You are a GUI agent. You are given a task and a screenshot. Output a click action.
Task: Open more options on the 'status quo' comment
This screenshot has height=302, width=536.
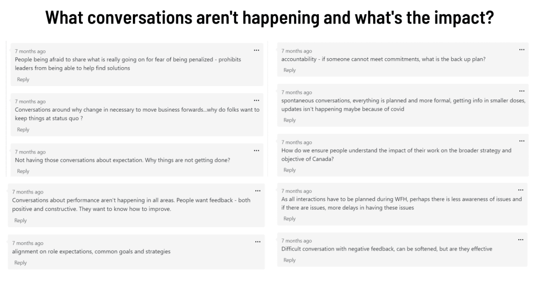point(256,100)
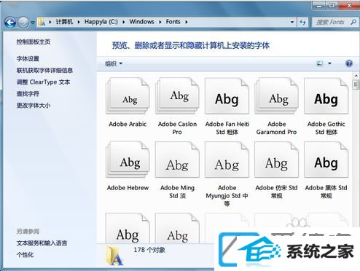This screenshot has width=360, height=271.
Task: Select Adobe Myungjo Std font icon
Action: point(227,160)
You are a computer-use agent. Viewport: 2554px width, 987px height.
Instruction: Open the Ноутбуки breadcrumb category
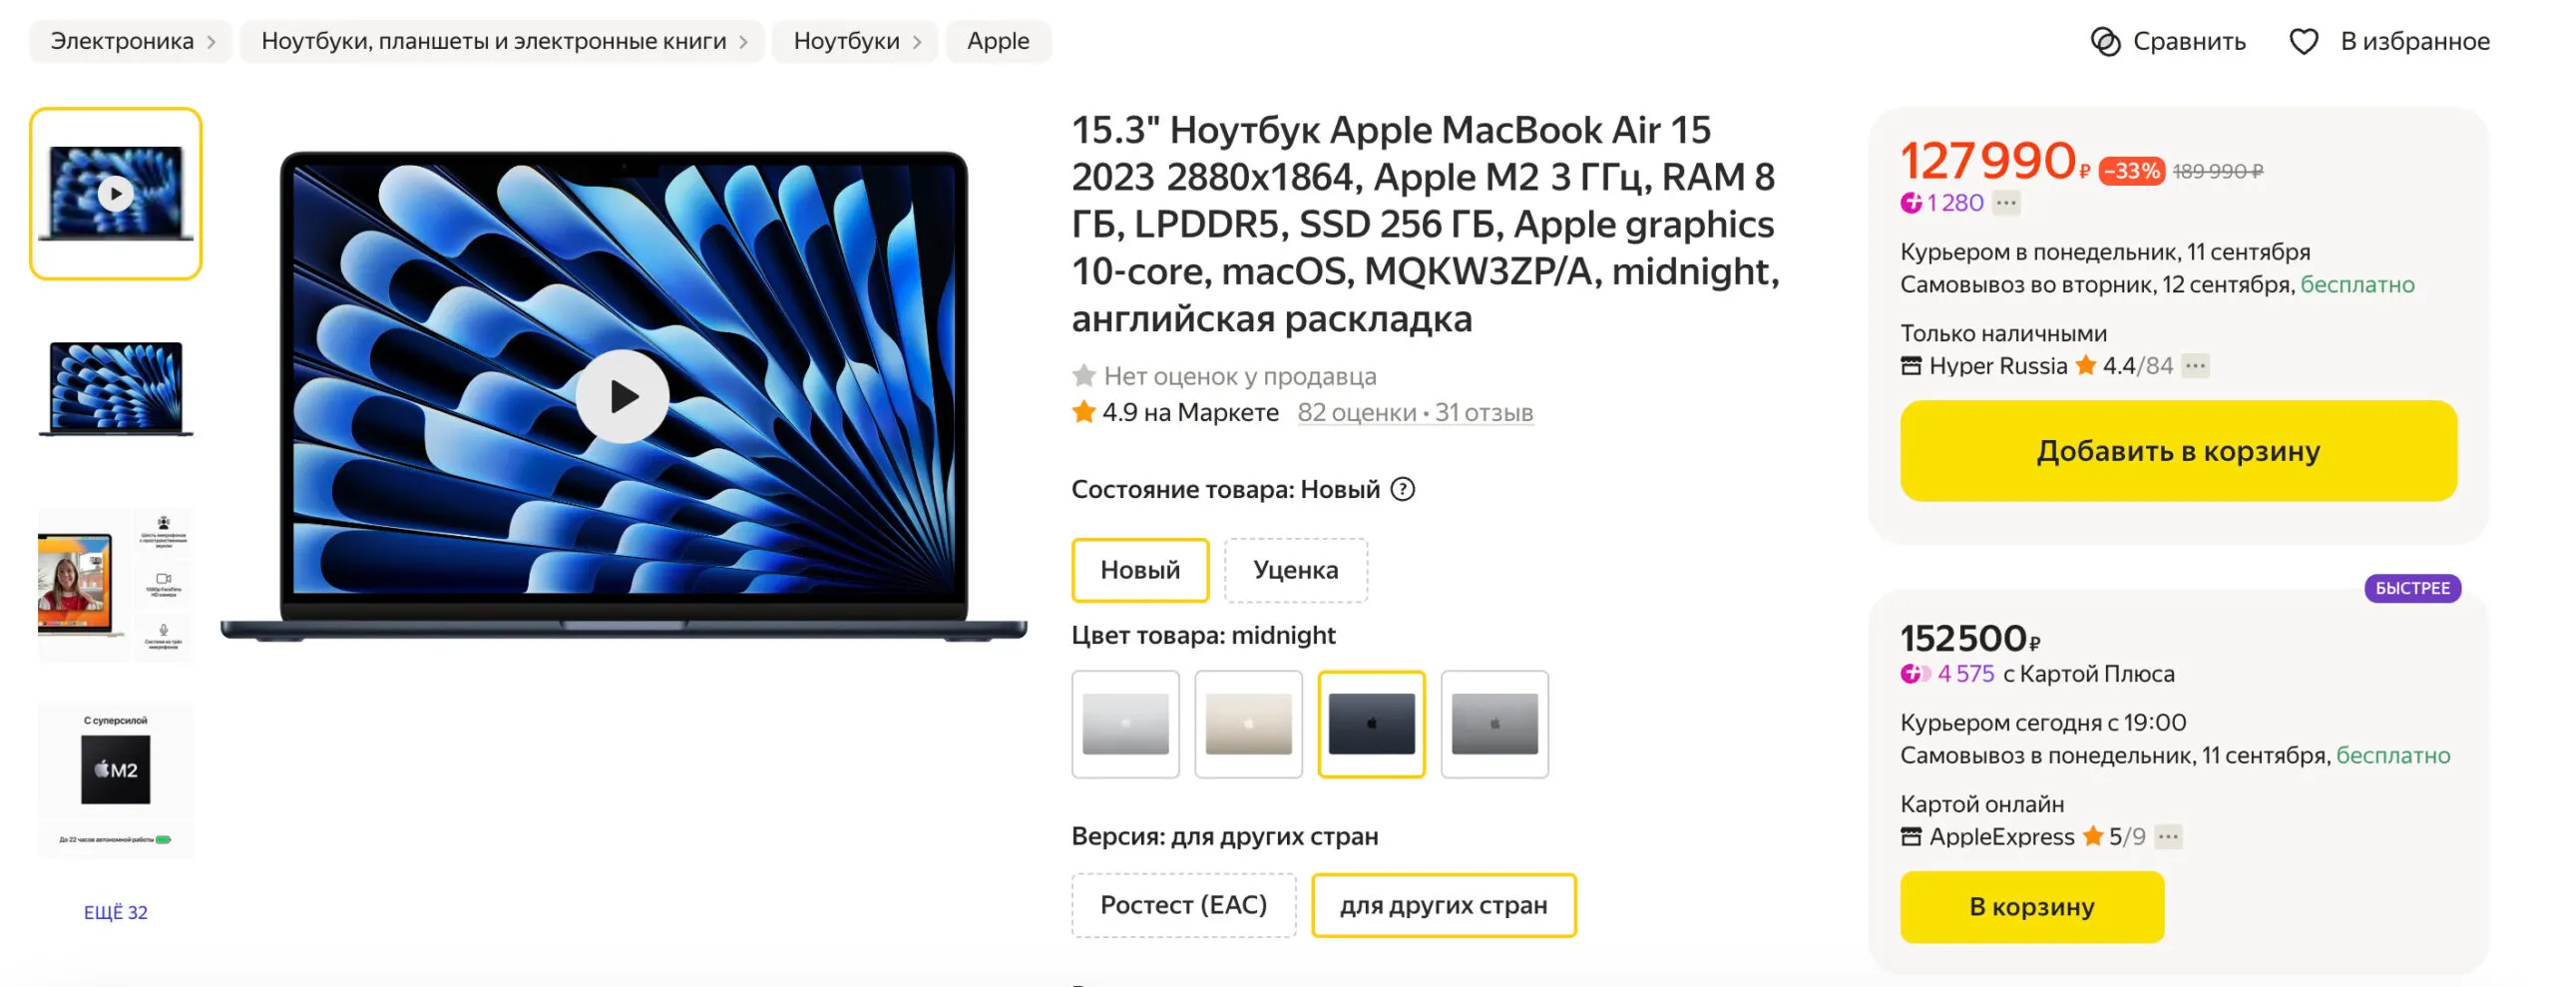(x=846, y=41)
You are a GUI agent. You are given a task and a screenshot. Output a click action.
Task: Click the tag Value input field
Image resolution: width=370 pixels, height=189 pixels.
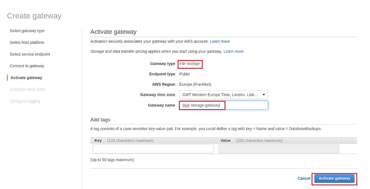(279, 149)
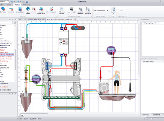Image resolution: width=164 pixels, height=121 pixels.
Task: Click the brush icon beside library search
Action: 15,22
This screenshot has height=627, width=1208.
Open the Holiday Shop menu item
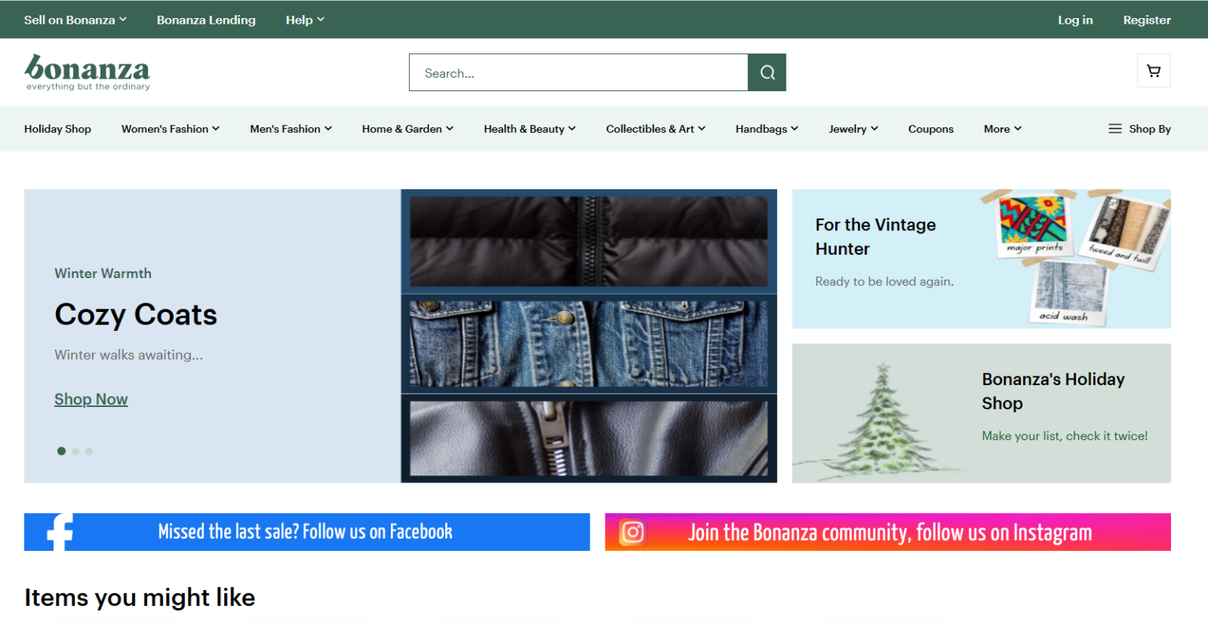[57, 128]
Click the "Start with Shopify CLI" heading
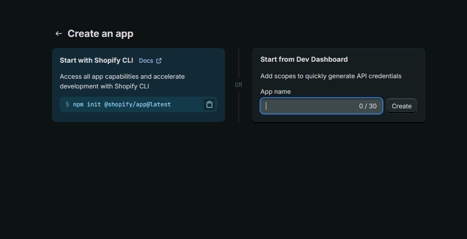This screenshot has width=467, height=239. [96, 60]
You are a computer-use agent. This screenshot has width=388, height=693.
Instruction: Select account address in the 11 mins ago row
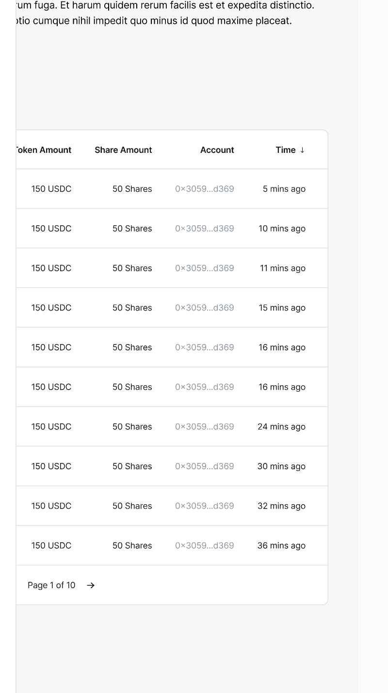[x=205, y=268]
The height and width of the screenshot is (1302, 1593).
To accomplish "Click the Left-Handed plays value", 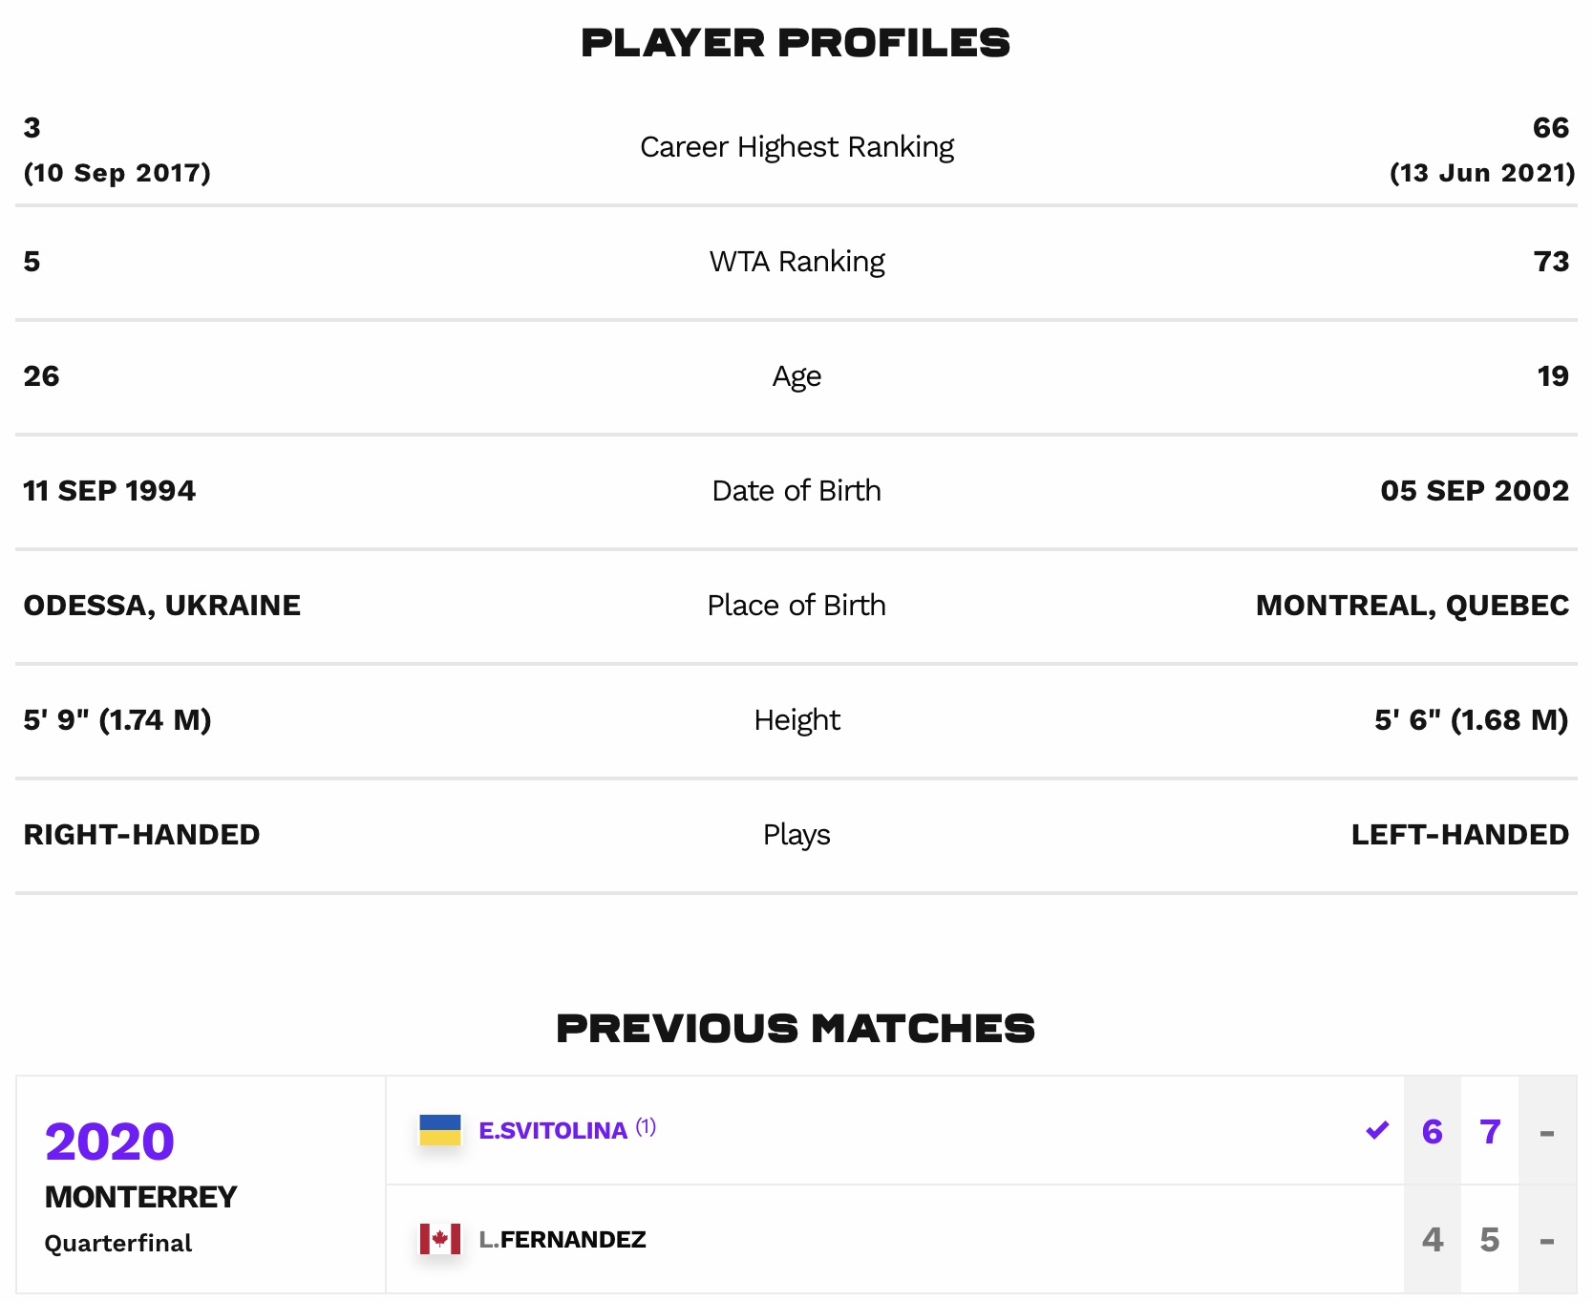I will click(1460, 835).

----

**TASK DIRECTIONS**. Your reply must contain exactly the lines from the first line of the data through the line holding "Task: Open more", and nothing more.

**EXPECTED OUTPUT**.
You are a GUI agent. You are given a task and a screenshot. Output a click action.
Task: Open more options on the 'status quo' comment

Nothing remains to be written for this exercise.